• Task statement: Could you print every entry below exactly as given?

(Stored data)
====

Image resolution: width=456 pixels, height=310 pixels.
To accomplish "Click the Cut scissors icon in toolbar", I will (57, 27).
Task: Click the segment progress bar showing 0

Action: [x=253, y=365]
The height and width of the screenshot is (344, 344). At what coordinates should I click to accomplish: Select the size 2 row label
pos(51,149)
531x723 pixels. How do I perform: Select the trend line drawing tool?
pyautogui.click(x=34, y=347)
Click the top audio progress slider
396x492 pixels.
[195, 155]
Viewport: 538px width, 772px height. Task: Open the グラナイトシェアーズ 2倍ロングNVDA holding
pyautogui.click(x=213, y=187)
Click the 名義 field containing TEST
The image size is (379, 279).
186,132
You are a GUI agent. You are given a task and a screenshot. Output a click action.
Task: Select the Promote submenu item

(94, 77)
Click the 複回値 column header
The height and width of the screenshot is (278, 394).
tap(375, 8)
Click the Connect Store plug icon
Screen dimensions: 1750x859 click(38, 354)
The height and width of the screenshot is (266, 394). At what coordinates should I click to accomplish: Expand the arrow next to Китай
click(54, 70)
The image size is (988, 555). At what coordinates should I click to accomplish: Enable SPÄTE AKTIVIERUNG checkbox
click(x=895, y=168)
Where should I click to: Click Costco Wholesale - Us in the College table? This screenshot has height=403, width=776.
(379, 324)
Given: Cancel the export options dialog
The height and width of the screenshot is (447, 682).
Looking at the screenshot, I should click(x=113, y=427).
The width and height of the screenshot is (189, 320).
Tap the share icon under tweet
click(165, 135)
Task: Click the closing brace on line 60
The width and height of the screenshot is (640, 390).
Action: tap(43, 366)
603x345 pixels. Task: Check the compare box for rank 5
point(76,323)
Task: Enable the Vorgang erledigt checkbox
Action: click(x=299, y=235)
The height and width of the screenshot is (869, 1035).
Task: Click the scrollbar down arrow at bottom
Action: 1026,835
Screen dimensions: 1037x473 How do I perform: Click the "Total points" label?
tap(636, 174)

====

• Exercise solution:
Image resolution: width=456 pixels, height=310 pixels.
To accomplish "Click the Cut scissors icon in toolbar", I will (57, 27).
Task: Click the segment progress bar showing 0

Action: [x=253, y=365]
The height and width of the screenshot is (344, 344). At what coordinates should I click to accomplish: Select the size 2 row label
pos(51,149)
531x723 pixels. How do I perform: Select the trend line drawing tool?
pyautogui.click(x=34, y=347)
Click the top audio progress slider
396x492 pixels.
[195, 155]
Viewport: 538px width, 772px height. Task: Open the グラナイトシェアーズ 2倍ロングNVDA holding
pyautogui.click(x=213, y=187)
Click the 名義 field containing TEST
The image size is (379, 279).
186,132
You are a GUI agent. You are given a task and a screenshot. Output a click action.
Task: Select the Promote submenu item

(94, 77)
Click the 複回値 column header
The height and width of the screenshot is (278, 394).
tap(375, 8)
Click the Connect Store plug icon
Screen dimensions: 1750x859 click(38, 354)
The height and width of the screenshot is (266, 394). At what coordinates should I click to accomplish: Expand the arrow next to Китай
click(54, 70)
The image size is (988, 555). At what coordinates should I click to accomplish: Enable SPÄTE AKTIVIERUNG checkbox
click(x=895, y=168)
Where should I click to: Click Costco Wholesale - Us in the College table? This screenshot has height=403, width=776.
(379, 324)
Given: Cancel the export options dialog
The height and width of the screenshot is (447, 682).
Looking at the screenshot, I should click(x=113, y=427).
The width and height of the screenshot is (189, 320).
Tap the share icon under tweet
click(165, 135)
Task: Click the closing brace on line 60
The width and height of the screenshot is (640, 390).
Action: tap(43, 366)
603x345 pixels. Task: Check the compare box for rank 5
point(76,323)
Task: Enable the Vorgang erledigt checkbox
Action: click(x=299, y=235)
The height and width of the screenshot is (869, 1035).
Task: Click the scrollbar down arrow at bottom
Action: 1026,835
Screen dimensions: 1037x473 How do I perform: Click the "Total points" label?
tap(636, 174)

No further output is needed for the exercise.